Definir el tipo de abertura a incluir en una obra no debe representar sólo una decisión meramente estética. Conocer el uso que se le va a dar, las orientaciones del proyecto, el sistema de acondicionamiento elegido para el ambiente donde se incluirá y si va a instalarse en un edificio público, o destinarse para alquiler o para uso del propietario, son algunas de las variantes que pueden orientar la búsqueda de la abertura acorde a determinado espacio.
En tal sentido, el ingeniero civil Ignacio Codó, titular de la firma Ecowin, considera que “cada abertura debe ser definida según el proyecto integral” del que formará parte.
“En nuestro caso, estamos focalizados en brindar soluciones a medida tanto en el asesoramiento previo como en la fabricación final de cada abertura. Consideramos que no alcanza sólo con que nos entreguen la planilla de aberturas para pasar a fabricación, sino que siempre solicitamos que nos aporten una planta del proyecto para poder analizar el conjunto”, precisa Codó a Puntal ADC.
Y agrega: “Mientras más datos tengamos, mejor asesoramiento podemos brindar. Hay muchas cosas que podemos ver de entrada y contribuir a descartar inconvenientes a futuro”.
El titular de Ecowin comenta que en general la gente se inclina por la incorporación de las tradicionales aberturas corredizas (puertas o ventanas), pero precisa que, si bien son las más accesibles en cuanto a costos, existen sistemas alternativos que brindan soluciones a cuestiones puntuales y que a la larga representan decisiones eficientes en cuanto a usos.

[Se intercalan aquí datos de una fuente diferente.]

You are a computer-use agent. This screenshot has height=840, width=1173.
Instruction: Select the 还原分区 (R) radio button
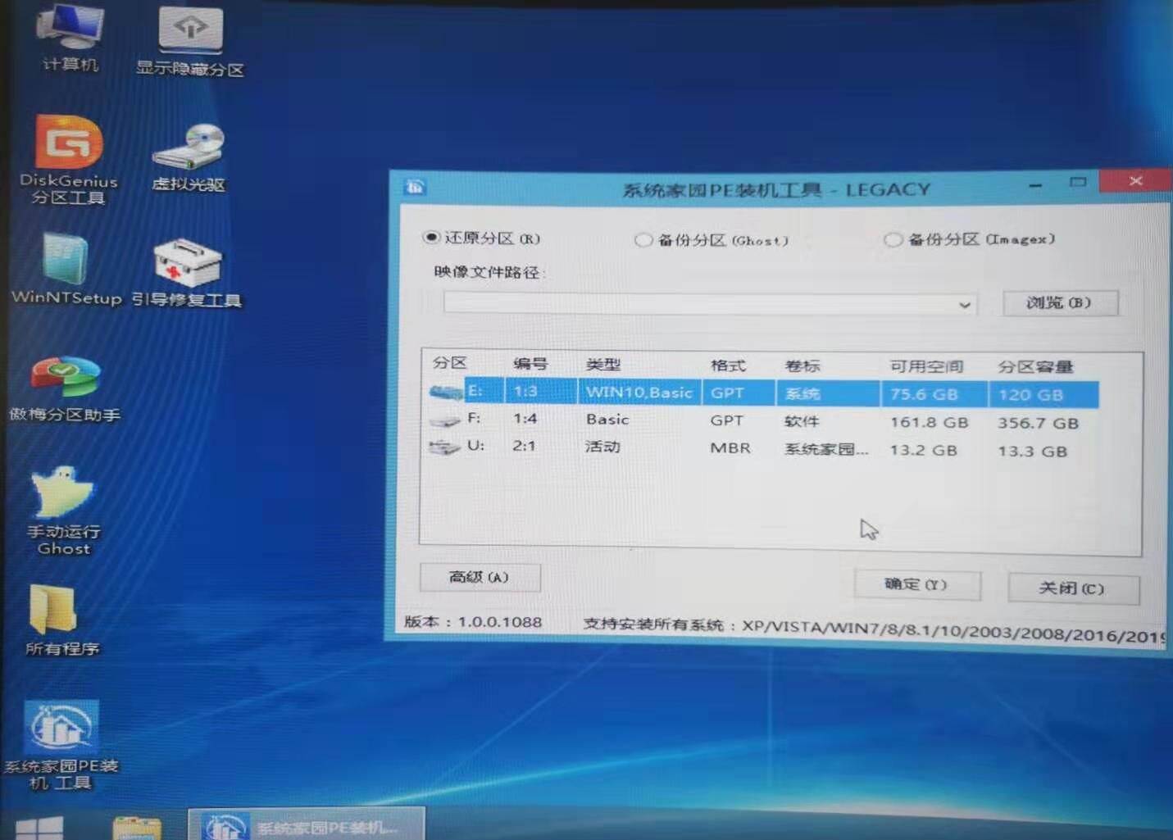coord(431,238)
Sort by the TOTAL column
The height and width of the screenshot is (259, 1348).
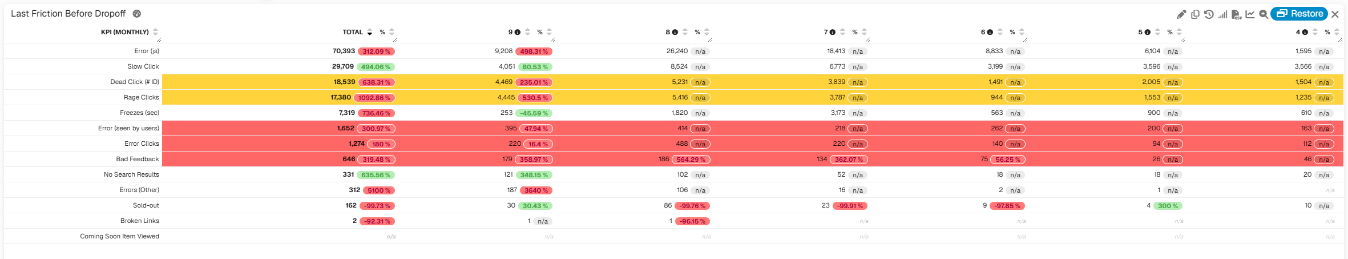(x=370, y=32)
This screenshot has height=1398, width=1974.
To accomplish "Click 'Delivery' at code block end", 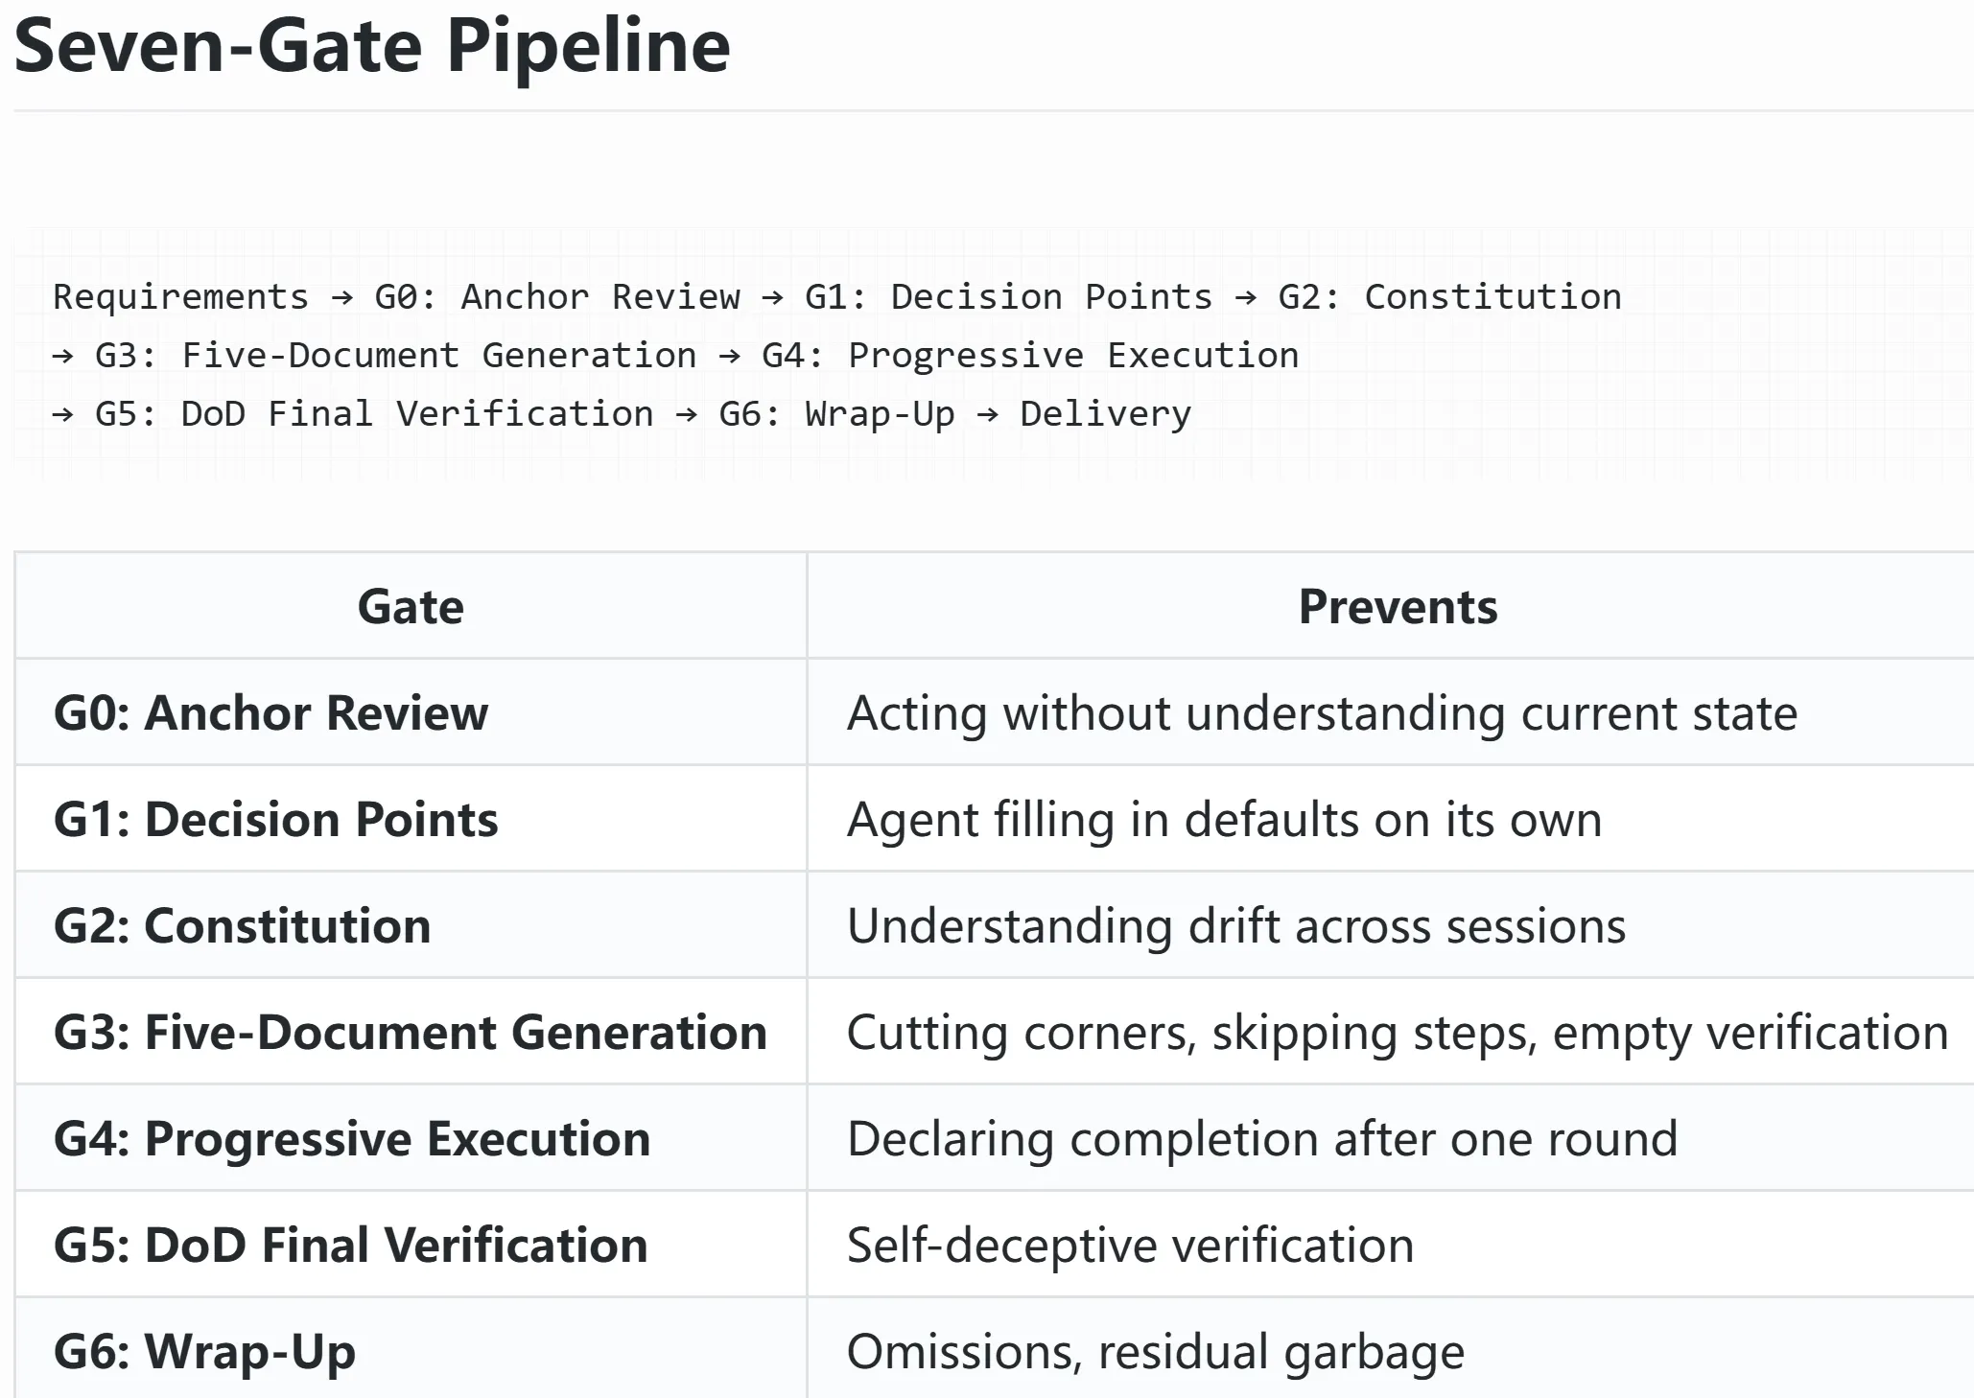I will (x=1105, y=414).
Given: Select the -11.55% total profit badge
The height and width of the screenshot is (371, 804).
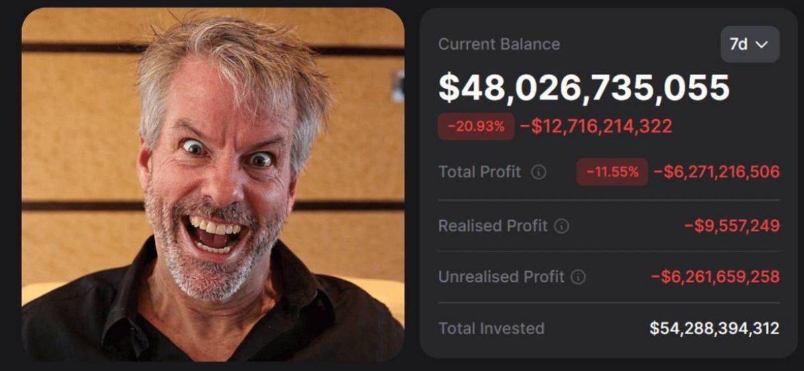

“En nuestro caso, empezamos con una serie de consultas para llevar la obra a lo óptimo. Analizamos cuál será el uso que se le va a dar porque no es lo mismo una abertura que va a ir a un lugar que se alquila que a uno propio. También analizamos quién lo va a usar y el posible recambio de usuarios; si va a ser habitado por niños o no, y en función de todo ello nos inclinamos por aberturas de funcionamiento más simple o más sofisticado”, sostiene Codó.
Y añade: “Definidos el perfil del usuario y el material a utilizar, empezamos a ahondar en las distintas opciones y no sólo en cuanto a las características de la abertura, sino también a cuestiones complementarias, como por ejemplo el modo en que van a oscurecer, si será con cortinas de enrollar o con persianas, si hay requerimientos de seguridad, si hay orientaciones que debamos considerar, entre otras”.
Las uniones constructivas en donde la abertura cobrará protagonismo constituyen otro aspecto a tener en cuenta al momento de definir la selección de la tipología adecuada.
“Hay diseños minimalistas que buscan uniones limpias y un correcto análisis de esa situación permitirá llegar a la solución deseada en cuanto a la implementación de aberturas”, menciona.
Corredizas, plegadizas y oscilobatientes
Cada una tiene su impronta particular y, si bien los sistemas corredizos constituyen la alternativa más común, ya sea por costumbre o por costos, las aberturas plegadizas y las oscilobatientes pueden contribuir a brindar soluciones superadoras.
Las primeras son las que se desplazan por correderas paralelas y son la que menor prestación térmica ofrecen de las tres por su independencia entre las hojas que la conforman.
El sistema oscilobatiente, en cambio, es muy efectivo al momento de elegir una abertura que se exponga a fuertes vientos. Si bien el sistema de desplazamiento es similar al corredizo, ya que se moviliza por correderas paralelas, la gran diferencia está en el cierre, que brinda hermetismo y garantiza mayor aislamiento acústico.
Este sistema es similar al que muestran las puertas laterales de los vehículos utilitarios tipo tráfic, en las que una vez que se presiona el cerrojo para dar apertura la hoja se mueve primero hacia adelante para luego desplazarse por correderas hacia uno de los lados. Tanto la corrediza como la oscilobatiente ofrecen una ventilación del 50 por ciento del total de su extensión.
En tanto, el sistema plegadizo gana cada vez más adeptos, principalmente en aquellos que buscan ganar un ambiente interior más con el aprovechamiento de la galería y que en verano pueda volver a recuperar su uso de espacio intermedio.
“En este caso, la ventilación y la posibilidad de paso se aprovecha en todo el largo de extensión que tenga la abertura”, explica Codó.
Este tipo de sistema es óptimo también al momento de dividir ambientes en casas y oficinas y pueden ser fabricadas en aluminio, de PVC e inclusive de vidrio templado, en paneles que se desplazan por sistemas de rieles que van suspendidos en el aire.